NASA's Europa Clipper launched in 2024 — the year before my writing. It will arrive in the Jupiter system in 2030 and make dozens of close flybys of Europa, passing within 25 kilometers of the surface. It carries ice-penetrating radar to measure the thickness of the ice shell. It carries a mass spectrometer to analyze any plume material. It carries cameras, magnetometers, and thermal instruments to map the surface and interior in unprecedented detail.

Europa Clipper will not land. It will not drill. It will not directly detect life. But it will tell us whether the conditions for life exist — whether the ocean has the right chemistry, whether the energy sources are sufficient, whether the plumes are real and accessible.

If the answer is yes — if Europa's ocean is warm, salty, chemically active, and venting material into space — then the next mission must be a lander. A lander that touches down near a plume site, scoops up the ice that has been deposited by the geyser, and analyzes it for organic molecules. For amino acids. For the molecular signatures of biology.

The technology exists. The question is will.

What It Would Mean

If we found life on Europa — even microbial life, even a single cell — it would be the most significant scientific discovery in the history of our species.

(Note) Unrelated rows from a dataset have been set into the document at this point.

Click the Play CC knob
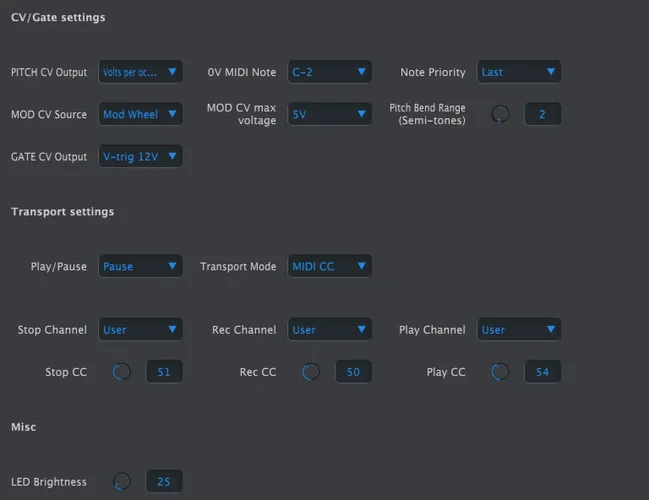649x500 pixels. coord(500,372)
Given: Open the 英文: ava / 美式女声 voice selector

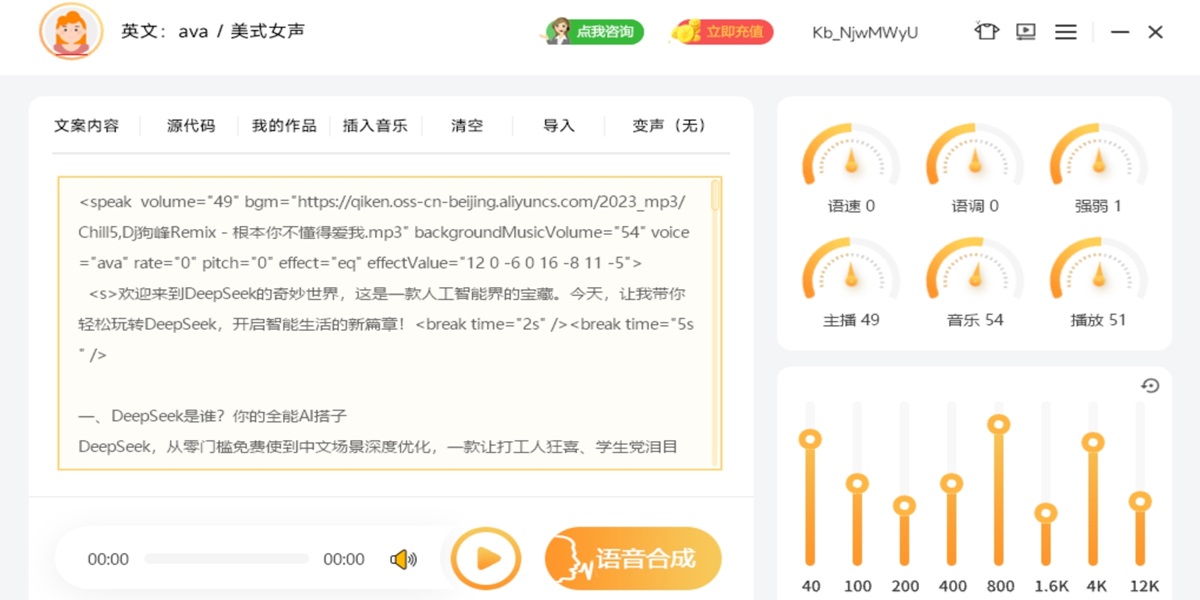Looking at the screenshot, I should [x=213, y=32].
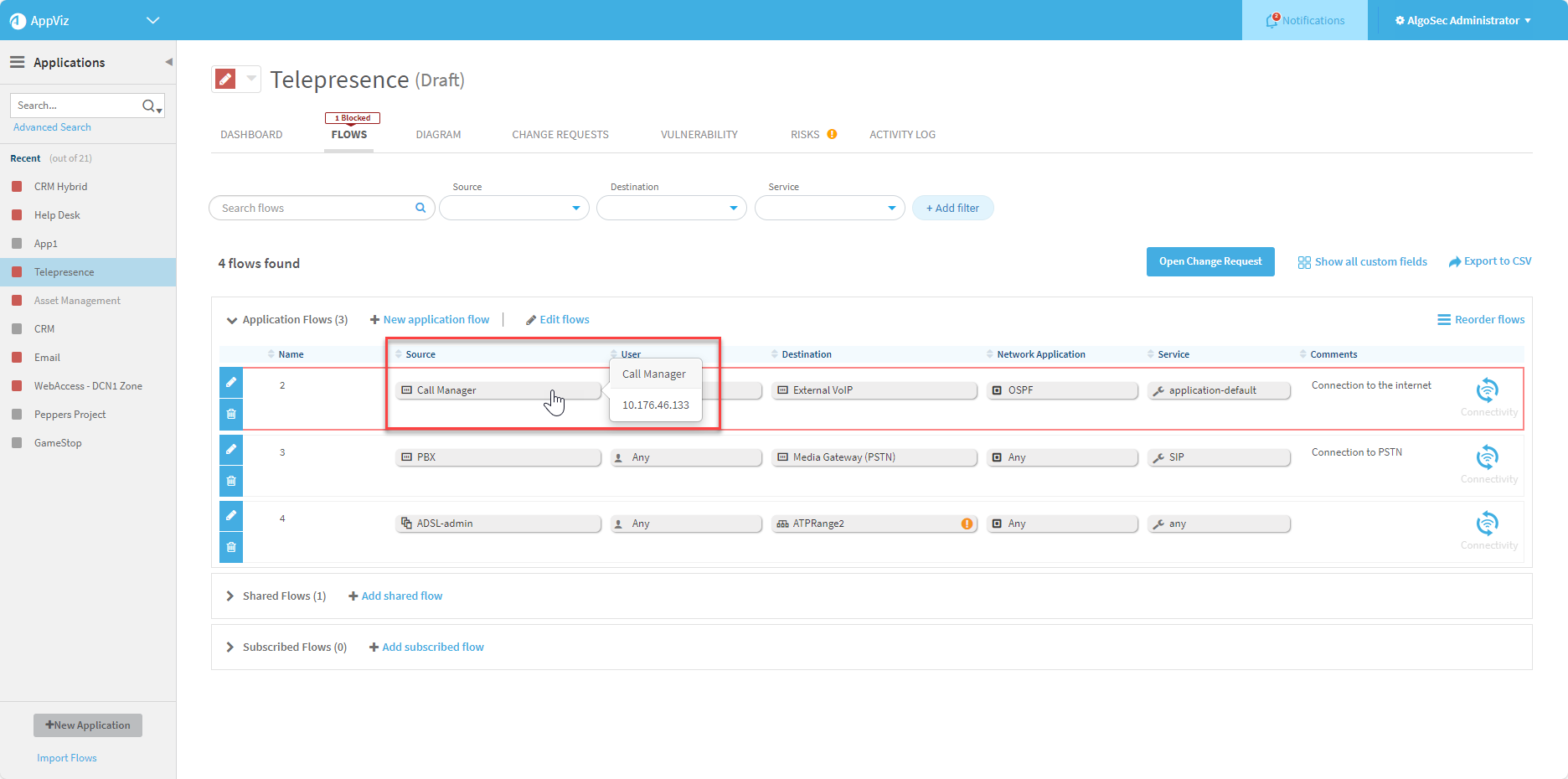This screenshot has width=1568, height=779.
Task: Click the New Application button
Action: [x=88, y=725]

Not because of the life itself. A microbe on Europa would not cure cancer or solve climate change or end poverty. But it would answer a question that humans have asked since they first looked up at the stars: are we alone?

And it would answer it with a specific, testable, verifiable fact: life arose independently, at least twice, in one solar system. If it happened twice here, in our unremarkable neighborhood, then it has happened billions of times across the galaxy. The universe would not be empty. It would be full.

The Drake Equation's great unknown — the fraction of habitable worlds where life actually arises — would have a lower bound greater than zero, derived from data, not speculation. The Fermi Paradox would sharpen: if life is common, where is it? The Great Silence would deepen, and the search for its explanation would become the most urgent question in science.

One microbe. On one moon. In one solar system. And everything changes.

The Ocean Waits

Europa has been orbiting Jupiter for 4.5 billion years. Its ocean has been there for most of that time — warm, salty, dark, patient. Whatever is happening in that ocean has been happening for longer than life has existed on Earth's surface.

We have sent one spacecraft to study it. Another is on the way. Within a generation, we will have data. Within two generations, we may have an answer.

The ocean beneath the ice does not know we are looking. It does not care. It has been there since before our species existed, and it will be there long after we are gone — unless we go there and ask the question that the silence demands.

Is anyone home?

The cosmos is under no obligation to answer. But it is under an obligation to be asked. That obligation falls to us — the only species, as far as we know, that is curious enough to send a robot to another world's ocean to check.

"The universe is not required to be in perfect harmony with human ambition."